Seeking Shakespeare
Just to add another one to all my complaints and bitching. The last couple of weeks have been very unproductive. I’m looking to blame something. The weather? I know that I’m the only one to blame but as a (failed) writer it is almost impossible to recognize that.
I contacted an old friend recently to promote my blog and particularly my new podcast and her response about the site was, although it’s been more then ten years since we communicated on any regular basis, she remembered some of my old titles.
That word “old” made me think about how unproductive I’ve been over the years. Where does a writer draw the line of productive and unproductive? Sometimes I sit around for hours at my desk, starring at a screen or an open notebook and nothing happens. I reach for my pencil and jot down a few words. For example, I wrote this post first in my notebook this morn. Other days I write for hours only to realize that I wrote so much I can’t remember what it was about.
Perhaps it’s the dreaming that make its all so bad. I didn’t just dream of being a playwright, for example, I acted upon it. I produced my own work – because no else would. Although I can’t say I had a “success” I can comfortably say that none of my plays actually failed. There was audience response both during and after the productions. I guess I just didn’t get in with the right crowd. Or. There are too many playwrights.
Clear head. A cup of coffee and a smoke. Or a herbal tea and a fuck. Head clear. And now? The thoughts of words come again. They always cum. Today my thoughts said, just sit down and forget about everything. Forget the podcast. Just write. Write “Peter and the Producer”. It’s all there. Just write it.
Then… the failure as a playwright.
The scanned pic below is an article from sometime in the 90s. The author of the article is Andreas Rossmann. Unfortunately I don’t know what newspaper it is from. I do remember that it was given to me by a colleague who sympathized with my struggle to write for the (any) theatre. This is one of those rare pieces of info that I’ve collected and failed (there’s that word again) to file properly. Oh well. My best guess now is that it is from a Feuilleton section in either the Suddeutsche or the FAZ.
Here is my rough translation of the red marked area of the scanned pic. Remember, this is from the 90s, this is from Germany – a place where I thought I could make it as a playwright.

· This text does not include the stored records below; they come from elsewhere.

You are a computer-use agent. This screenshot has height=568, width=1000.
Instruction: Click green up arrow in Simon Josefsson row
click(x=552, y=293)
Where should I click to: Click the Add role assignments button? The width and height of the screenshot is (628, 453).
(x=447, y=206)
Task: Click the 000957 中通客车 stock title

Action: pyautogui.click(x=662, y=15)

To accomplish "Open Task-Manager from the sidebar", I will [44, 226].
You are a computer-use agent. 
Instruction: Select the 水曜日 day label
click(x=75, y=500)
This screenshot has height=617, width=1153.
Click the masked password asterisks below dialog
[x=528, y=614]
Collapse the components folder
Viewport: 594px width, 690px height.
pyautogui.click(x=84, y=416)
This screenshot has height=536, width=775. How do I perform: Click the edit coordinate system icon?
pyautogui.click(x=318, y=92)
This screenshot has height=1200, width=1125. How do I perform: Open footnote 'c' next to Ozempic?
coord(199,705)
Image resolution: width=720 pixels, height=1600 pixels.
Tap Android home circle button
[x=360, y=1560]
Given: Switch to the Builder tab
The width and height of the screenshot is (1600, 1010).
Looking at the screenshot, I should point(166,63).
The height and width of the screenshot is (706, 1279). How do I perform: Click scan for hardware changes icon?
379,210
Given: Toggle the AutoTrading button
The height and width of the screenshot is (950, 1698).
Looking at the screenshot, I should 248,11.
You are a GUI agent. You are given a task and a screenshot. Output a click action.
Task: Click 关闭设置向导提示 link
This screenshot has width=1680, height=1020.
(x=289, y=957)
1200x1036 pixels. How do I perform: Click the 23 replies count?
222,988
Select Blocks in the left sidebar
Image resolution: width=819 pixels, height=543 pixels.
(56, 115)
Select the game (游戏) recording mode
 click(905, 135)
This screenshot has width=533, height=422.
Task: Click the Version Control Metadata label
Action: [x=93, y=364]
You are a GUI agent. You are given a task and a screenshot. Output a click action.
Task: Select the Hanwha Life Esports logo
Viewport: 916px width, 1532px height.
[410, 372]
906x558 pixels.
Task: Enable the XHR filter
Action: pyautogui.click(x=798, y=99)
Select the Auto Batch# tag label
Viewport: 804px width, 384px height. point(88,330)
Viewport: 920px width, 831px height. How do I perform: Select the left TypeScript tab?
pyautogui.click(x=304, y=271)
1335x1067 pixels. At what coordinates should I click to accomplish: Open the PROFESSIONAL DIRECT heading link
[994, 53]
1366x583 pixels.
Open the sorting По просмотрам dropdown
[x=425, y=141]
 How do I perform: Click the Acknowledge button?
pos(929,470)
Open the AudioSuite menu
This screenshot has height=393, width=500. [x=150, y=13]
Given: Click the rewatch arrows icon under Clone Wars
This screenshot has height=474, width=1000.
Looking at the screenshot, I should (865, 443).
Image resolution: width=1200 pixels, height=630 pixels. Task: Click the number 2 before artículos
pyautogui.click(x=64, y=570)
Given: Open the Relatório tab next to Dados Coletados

Article title: Seeking Shakespeare
“The dilemma continues in detail: there is no continuity granted to a playwright, although he is the only one who carries the risk of a production. This is obvious not in the number of premieres but instead in the readiness to perform new plays. Models promoting exactly that were set up, without, of course, addressing the problem first. It didn’t matter if it was the Forum Stadtpark in Graz that was commissioning the writing of new plays, or Schauspielhaus Wien that was trying to pay it’s deficits with musicals, then there’s Schauspielhaus Koblenz where the “Probe-bühne 2” (secondary stage) would have to give up some of its high expectations, or perhaps in Munich in Marstall where a workshop was setup for writers. Everywhere there is a danger that new plays (or perhaps new theatre) will be pushed off the edge to experimental theatre.”